Bunların vücudunda en ufak çizik yoktur en büyük sakatlıkları ayaklarının serçe parmağının sehpaya çarpmasıdır. Dizi parçalanmamış çocuk, çocukluğunu yaşamamıştır efenim. Kol kırıklığı ayrı bir karizmadır oraya girmeyeceğim.
benim. sokaktaki yapışkan veletler abuk subuk oyunlara meraklı kızlardan hep nefret ettım. altı yasıma kadar tek arkadasım vardı o da erkektı. sonrasında tasınınca ergenlıge kadar sokakta oynamadım. kıtap okudum, kendı kendıme oyun oynadım, verdım hayal gucune verdım resıme kendımı. onlar hepsı bılmem ne bok dınlerken senfonik metal falan dınlemeye basladım, kendıme kaygılar falan yaratıp onlarla ugrastım. o kafıle hala gozumde gerızekalı. neyse ıste boyle de obsesıf bombok bırı oldum buyuyunce. bırakın oynasın piçler.

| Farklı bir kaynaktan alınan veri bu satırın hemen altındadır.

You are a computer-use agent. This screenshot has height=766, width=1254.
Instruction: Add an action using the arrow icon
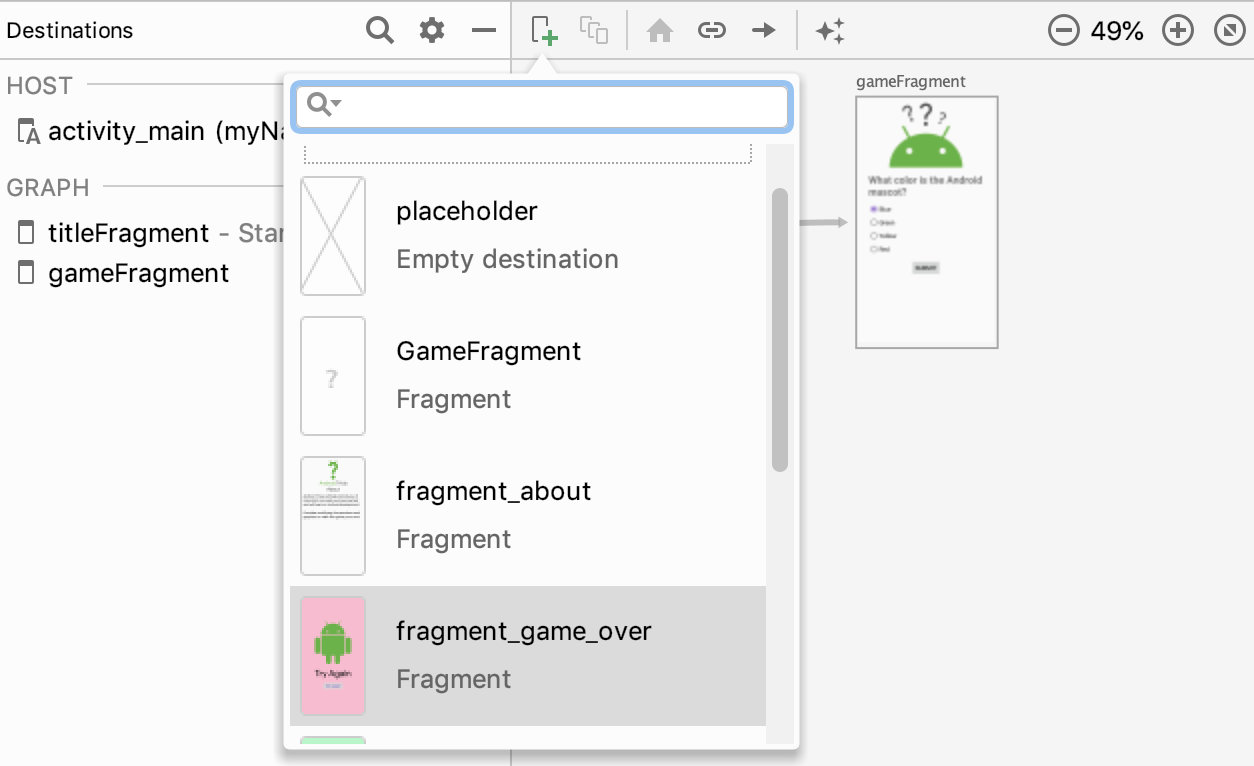pyautogui.click(x=764, y=31)
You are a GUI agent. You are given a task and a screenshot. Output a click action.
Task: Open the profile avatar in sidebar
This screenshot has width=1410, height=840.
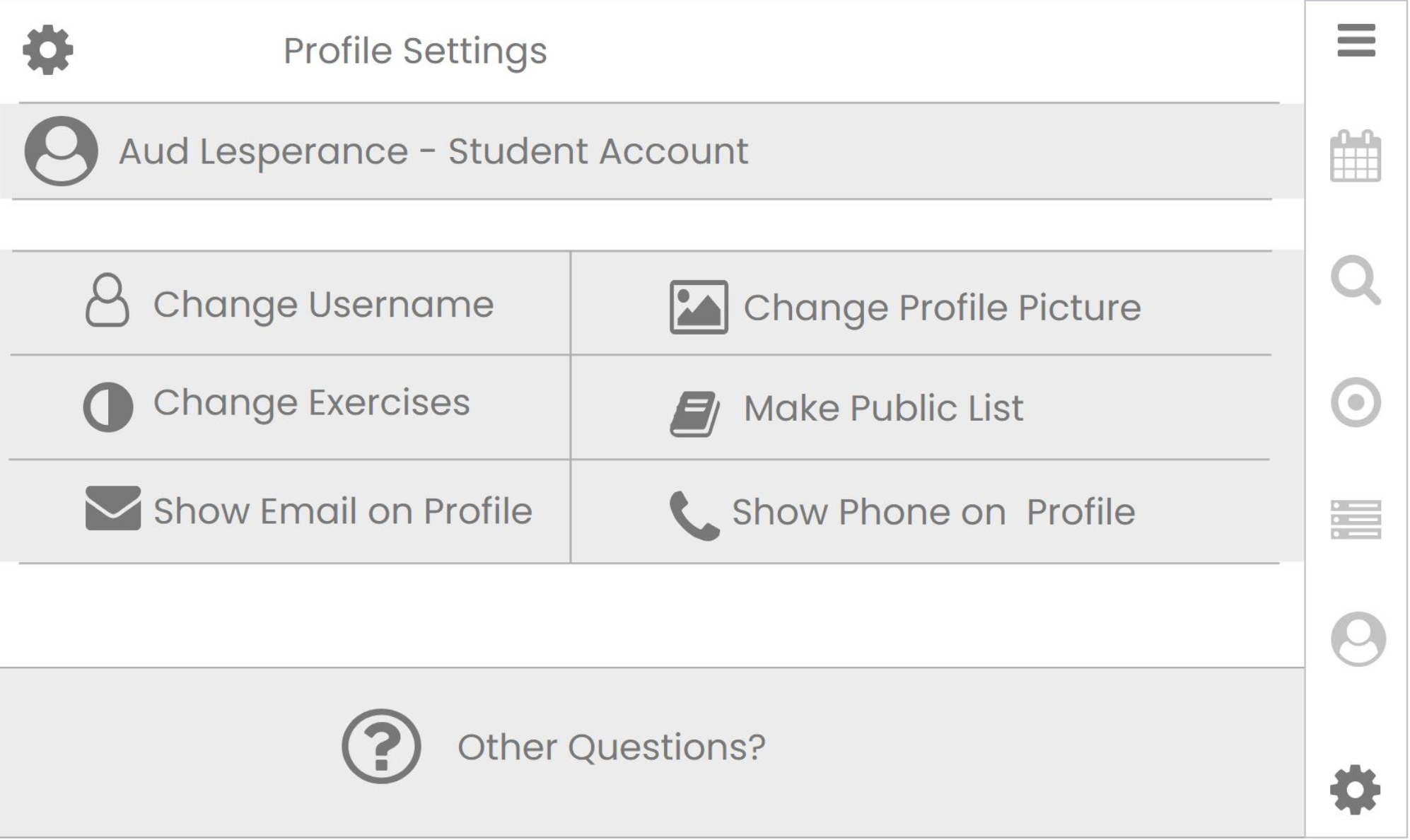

tipik günümüz çoçuklarıdır. mahallede top oynarken bi evin camını kırıp hiç topu kesilmemiştir, cipslerden çıkan pokemon tasolarından hiç koleksiyon yapmamıştır ve sokakta arkadaşlarıyla bilye oynayıp tüm bilyelerini kaybedince evine salya sümük ağlayarak gelmemiştir. tüm bu güzellikleri yaşamayan çoçuğa çoçuk demem ben.
zamane çocuklarıdır yalnız acımak lazımdır onlara, dizlerinde en ufak bir çizik bile yoktur belki ama gerçek arkadaşlığı, küsmeyi barışmayı, ağız dolusu eğlenmeyi öğrenemeyecektir.